Exercise description: Copy out, exactly, the first line of the entries below and every line after it through the one containing "[Cookiebot van Usercentrics".

Listed entries:
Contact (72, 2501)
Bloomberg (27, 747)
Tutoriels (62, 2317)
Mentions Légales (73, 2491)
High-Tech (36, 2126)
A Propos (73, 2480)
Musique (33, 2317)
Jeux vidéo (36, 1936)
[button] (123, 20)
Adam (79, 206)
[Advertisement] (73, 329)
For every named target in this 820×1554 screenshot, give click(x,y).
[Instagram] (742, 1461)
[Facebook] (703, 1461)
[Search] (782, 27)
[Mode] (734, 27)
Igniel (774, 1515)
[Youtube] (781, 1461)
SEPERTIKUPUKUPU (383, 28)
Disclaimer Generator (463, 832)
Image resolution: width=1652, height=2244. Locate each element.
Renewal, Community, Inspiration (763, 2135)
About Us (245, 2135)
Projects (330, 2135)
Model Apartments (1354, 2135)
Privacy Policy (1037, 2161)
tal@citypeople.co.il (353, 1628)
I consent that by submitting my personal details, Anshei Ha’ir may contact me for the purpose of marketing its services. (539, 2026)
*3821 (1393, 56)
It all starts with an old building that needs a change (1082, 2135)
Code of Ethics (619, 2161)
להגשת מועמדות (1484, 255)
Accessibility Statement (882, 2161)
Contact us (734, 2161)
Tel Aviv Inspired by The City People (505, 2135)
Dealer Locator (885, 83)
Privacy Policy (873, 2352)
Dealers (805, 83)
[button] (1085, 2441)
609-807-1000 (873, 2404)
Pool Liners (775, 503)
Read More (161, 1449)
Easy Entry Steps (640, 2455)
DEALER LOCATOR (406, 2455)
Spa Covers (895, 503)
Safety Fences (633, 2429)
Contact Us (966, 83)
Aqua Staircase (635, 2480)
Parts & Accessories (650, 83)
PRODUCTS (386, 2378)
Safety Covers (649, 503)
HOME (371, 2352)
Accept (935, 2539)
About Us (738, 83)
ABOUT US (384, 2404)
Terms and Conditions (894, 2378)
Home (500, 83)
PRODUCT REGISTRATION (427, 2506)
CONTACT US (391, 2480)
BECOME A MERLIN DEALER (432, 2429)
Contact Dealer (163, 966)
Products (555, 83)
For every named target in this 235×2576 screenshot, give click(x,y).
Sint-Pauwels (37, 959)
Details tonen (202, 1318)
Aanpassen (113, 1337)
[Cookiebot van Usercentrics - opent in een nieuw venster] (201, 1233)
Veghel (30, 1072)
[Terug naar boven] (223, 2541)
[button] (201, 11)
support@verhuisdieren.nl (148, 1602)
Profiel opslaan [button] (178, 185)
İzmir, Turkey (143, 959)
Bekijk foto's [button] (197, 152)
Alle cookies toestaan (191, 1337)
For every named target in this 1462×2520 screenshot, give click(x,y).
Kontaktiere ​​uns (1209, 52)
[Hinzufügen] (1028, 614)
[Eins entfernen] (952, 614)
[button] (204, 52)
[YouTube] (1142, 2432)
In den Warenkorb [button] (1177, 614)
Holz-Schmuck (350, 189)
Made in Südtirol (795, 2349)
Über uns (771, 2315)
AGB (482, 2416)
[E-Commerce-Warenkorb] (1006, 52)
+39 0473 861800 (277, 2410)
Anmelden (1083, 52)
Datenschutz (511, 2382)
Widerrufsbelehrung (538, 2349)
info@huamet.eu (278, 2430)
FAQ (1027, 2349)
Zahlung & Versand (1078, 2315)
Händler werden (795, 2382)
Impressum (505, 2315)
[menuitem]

Task answer:
Contact (72, 2501)
Bloomberg (27, 747)
Tutoriels (62, 2317)
Mentions Légales (73, 2491)
High-Tech (36, 2126)
A Propos (73, 2480)
Musique (33, 2317)
Jeux vidéo (36, 1936)
[button] (123, 20)
Adam (79, 206)
[Advertisement] (73, 329)
For every named target in this 820×1554 screenshot, give click(x,y).
[Instagram] (742, 1461)
[Facebook] (703, 1461)
[Search] (782, 27)
[Mode] (734, 27)
Igniel (774, 1515)
[Youtube] (781, 1461)
SEPERTIKUPUKUPU (383, 28)
Disclaimer Generator (463, 832)
Image resolution: width=1652, height=2244. Locate each element.
Renewal, Community, Inspiration (763, 2135)
About Us (245, 2135)
Projects (330, 2135)
Model Apartments (1354, 2135)
Privacy Policy (1037, 2161)
tal@citypeople.co.il (353, 1628)
I consent that by submitting my personal details, Anshei Ha’ir may contact me for the purpose of marketing its services. (539, 2026)
*3821 (1393, 56)
It all starts with an old building that needs a change (1082, 2135)
Code of Ethics (619, 2161)
להגשת מועמדות (1484, 255)
Accessibility Statement (882, 2161)
Contact us (734, 2161)
Tel Aviv Inspired by The City People (505, 2135)
Dealer Locator (885, 83)
Privacy Policy (873, 2352)
Dealers (805, 83)
[button] (1085, 2441)
609-807-1000 (873, 2404)
Pool Liners (775, 503)
Read More (161, 1449)
Easy Entry Steps (640, 2455)
DEALER LOCATOR (406, 2455)
Spa Covers (895, 503)
Safety Fences (633, 2429)
Contact Us (966, 83)
Aqua Staircase (635, 2480)
Parts & Accessories (650, 83)
PRODUCTS (386, 2378)
Safety Covers (649, 503)
HOME (371, 2352)
Accept (935, 2539)
About Us (738, 83)
ABOUT US (384, 2404)
Terms and Conditions (894, 2378)
Home (500, 83)
PRODUCT REGISTRATION (427, 2506)
CONTACT US (391, 2480)
BECOME A MERLIN DEALER (432, 2429)
Contact Dealer (163, 966)
Products (555, 83)
For every named target in this 235×2576 screenshot, give click(x,y).
Sint-Pauwels (37, 959)
Details tonen (202, 1318)
Aanpassen (113, 1337)
[Cookiebot van Usercentrics - opent in een nieuw venster] (201, 1233)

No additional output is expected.